Patients with other conditions that result in acute and chronic synovitis within the hip, such as inflammatory synovitis, pigmented villonodular synovitis, hemosiderotic synovitis secondary to hemophilia, and chondrocalcinosis, also may benefit from arthroscopic intervention.⁶³ These synovial and intraarticular abnormalities have all been associated with accelerated joint degeneration, and although the pathologic mechanisms have not been clearly delineated, the clinical description has been advanced by use of hip arthroscopy.⁶³ In addition, arthroscopy, in contrast to open arthrotomy, minimizes associated risks such as osteonecrosis, heterotopic bone formation, deep vein thrombosis, neurovascular injury, or infection.

Traumatic events around the hip joint are frequent and include fractures of the femoral neck, head, and acetabulum, as well as fracture dislocations. In addition to disruption of the bony architecture, dislocations and fracture dislocations can produce loose bodies, labral injuries, and shear damage to the chondral surfaces of the femoral head or acetabulum.^12,31 Pipkin-like femoral head shear fractures can result in the displacement of bone or cartilage from the femoral head into the hip joint as well as injury to the ligamentum teres. Intraarticular foreign bodies, such as bullet fragments, can also affect the hip with or without an associated fracture.⁴⁴ Each of these examples of posttraumatic hip injury warrants evaluation and treatment of the associated intraarticular abnormality. Epstein et al.³¹ reported that the incidence of chondral damage present after a fracture dislocation of the hip was so high that an open arthrotomy should be performed in every case. With the recent advances in hip arthroscopy, and the high risks of open arthrotomy in the early posttrauma period (such as infection, contracture, deep vein thrombosis, pulmonary emboli, heterotopic bone, and neuromuscular dysfunction), there is increased enthusiasm for a more minimally invasive approach. Although technically challenging, each of these posttraumatic conditions can be successfully addressed with hip arthroscopy.⁸

Osteoarthritis

Osteoarthritis results in approximately 200,000 total hip replacements per year in the United States.¹⁹ Many patients have prolonged symptoms that progress over several years and may have disease components that can be alleviated or diminished by arthroscopic surgery before the development of end stage disease. Currently, the role of arthroscopy in the treatment of osteoarthritis of the hip is controversial and needs to be better defined.¹⁹ Several points, however, are well established. The presence of end stage disease with joint-space narrowing, impinging osteophytes, and full-thickness, diffuse cartilage wear, should be treated with total hip arthroplasty. Although it is technically possible and perhaps appealing in some instances, removal of osteophytes is not an indication for arthroscopy as these rim protuberances are late bony expressions of diffuse joint disease. McCarthy and colleagues⁷⁵ and Glick⁴² have reported a direct correlation between advanced cartilage degeneration, especially on the acetabular side, and poor outcome after arthroscopy.

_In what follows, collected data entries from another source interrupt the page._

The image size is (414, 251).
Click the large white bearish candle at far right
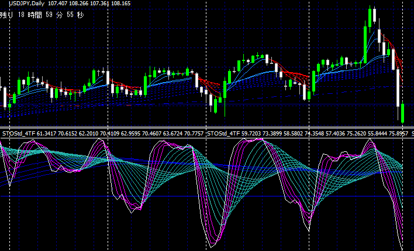coord(398,87)
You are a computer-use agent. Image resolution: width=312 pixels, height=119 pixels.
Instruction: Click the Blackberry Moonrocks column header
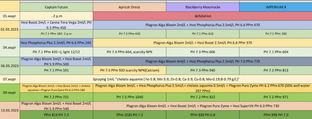pyautogui.click(x=203, y=8)
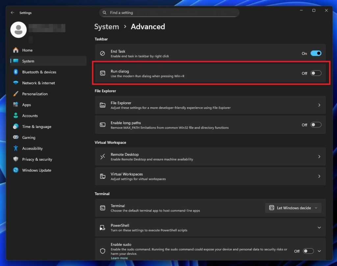
Task: Open Bluetooth & devices settings
Action: [x=39, y=72]
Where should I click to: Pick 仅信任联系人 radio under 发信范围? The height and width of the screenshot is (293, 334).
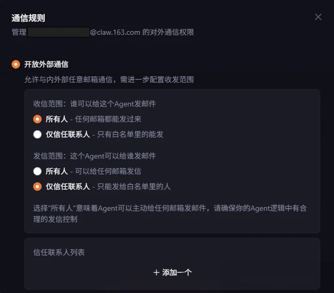(x=37, y=187)
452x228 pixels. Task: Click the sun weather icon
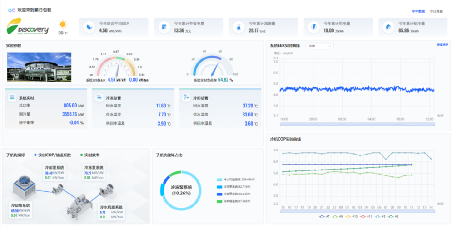tap(63, 24)
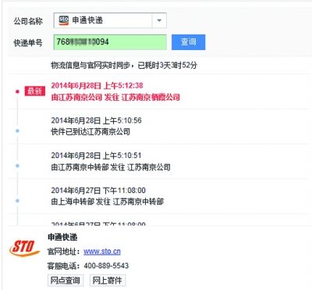Click entry 由江苏南京中转部 发往 江苏南京公司
Image resolution: width=312 pixels, height=290 pixels.
[x=111, y=167]
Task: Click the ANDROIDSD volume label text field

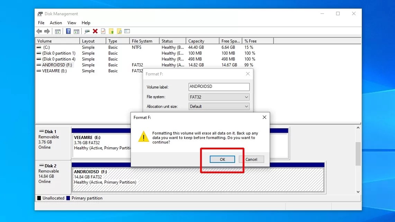Action: coord(218,87)
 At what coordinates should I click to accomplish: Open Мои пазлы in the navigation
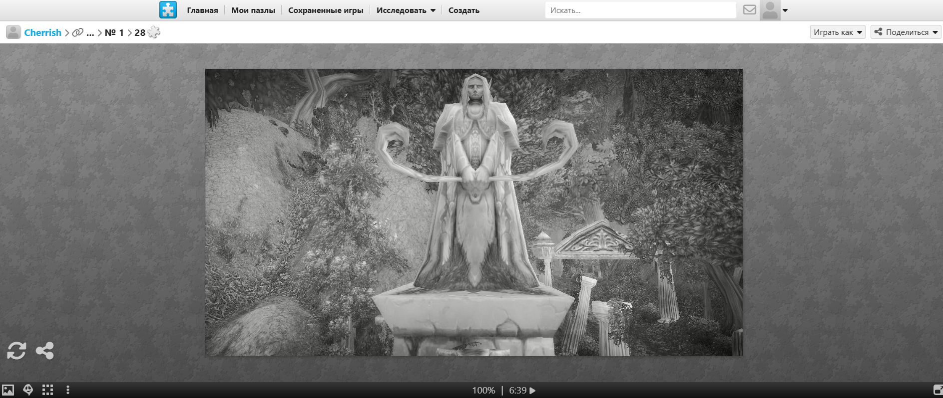click(253, 10)
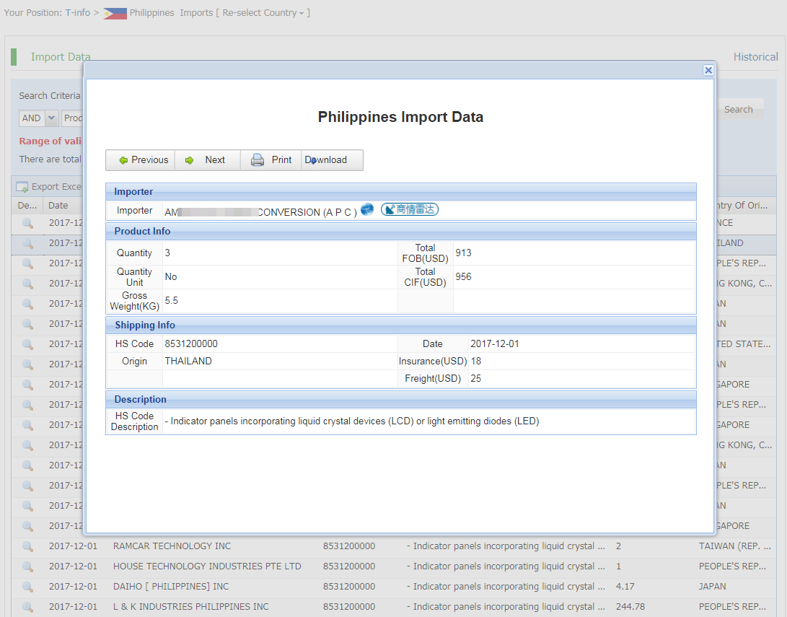This screenshot has height=617, width=787.
Task: View details for DAIHO PHILIPPINES INC row
Action: click(27, 587)
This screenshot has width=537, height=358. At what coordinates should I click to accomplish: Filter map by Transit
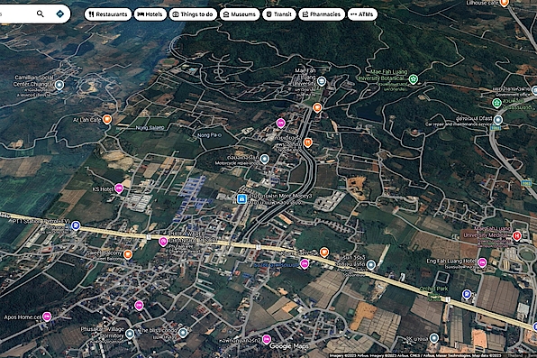pyautogui.click(x=279, y=14)
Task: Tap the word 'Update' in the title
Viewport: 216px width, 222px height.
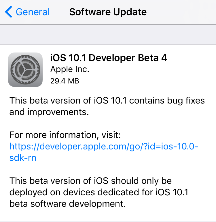Action: click(x=130, y=12)
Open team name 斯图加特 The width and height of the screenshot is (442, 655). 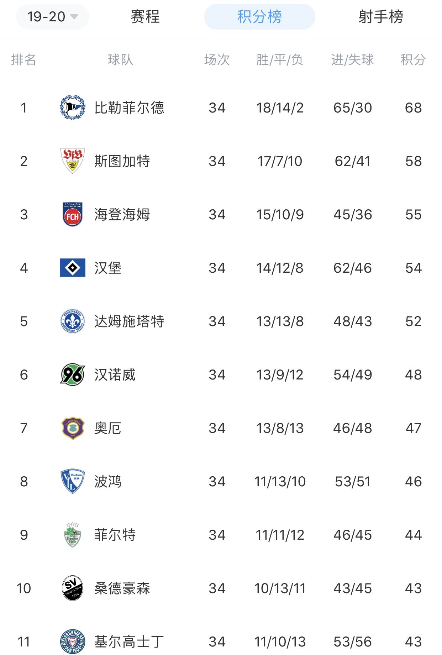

The appropriate use of hip arthroscopy in patients with osteoarthritis can be optimized by careful consideration of several factors, including the specific patient history, physical examination, diagnostic studies, and severity of arthritic disease. Hip arthroscopy may be considered in patients with mild-to-moderate osteoarthritis, minimal or no deformity, and persistent symptoms. Patients with mild-to-moderate disease who develop mechanical symptoms after minor trauma appear to have the most predictable and reliable relief of symptoms.¹⁹ Arthroscopic treatment of an associated labral tear, chondral flap tear, or loose body, in this situation, can eliminate mechanical symptoms such as buckling, catching, or locking. One author (MJP) has had experience with patients who are undergoing a total hip arthroplasty on one side, with mechanical symptoms on the contralateral side. In this situation, concomitant arthroscopic evaluation and treatment of the contralateral side may be considered to eliminate mechanical symptoms and aid in postoperative rehabilitation from the arthroplasty procedure. Cheilectomy for increased femoral head/neck junction offset or an impinging osteophyte around the acetabular rim may be successfully performed arthroscopically with favorable results (Fig. 13).

Figure 13

A, preoperative radiograph demonstrating an impinging osteophyte; B, postoperative radiograph after cheilectomy.

Operative Technique

Hip arthroscopy may be performed with the patient in either the supine or lateral position, depending on the surgeon's preference. In either case, distraction of the femoral head from the acetabulum must be performed to fully visualize the articular surfaces. A thorough understanding of the anatomic relationships around the hip joint, with special attention to neurovascular structures and tissue planes, is paramount. Specialized instruments, including flexible probes, extra long cannulas, and extra long specialized instruments such as shavers, burs, drills, and loose body retrievers, all have improved accessibility of the joint and increased the versatility of procedures available to the surgeon (Fig. 2). Initial insertion of long spinal needles (6-inch, 16-gauge needles) allows release of the negative pressure vacuum phenomenon created with joint distraction and also allows for injection of sterile saline for joint distension.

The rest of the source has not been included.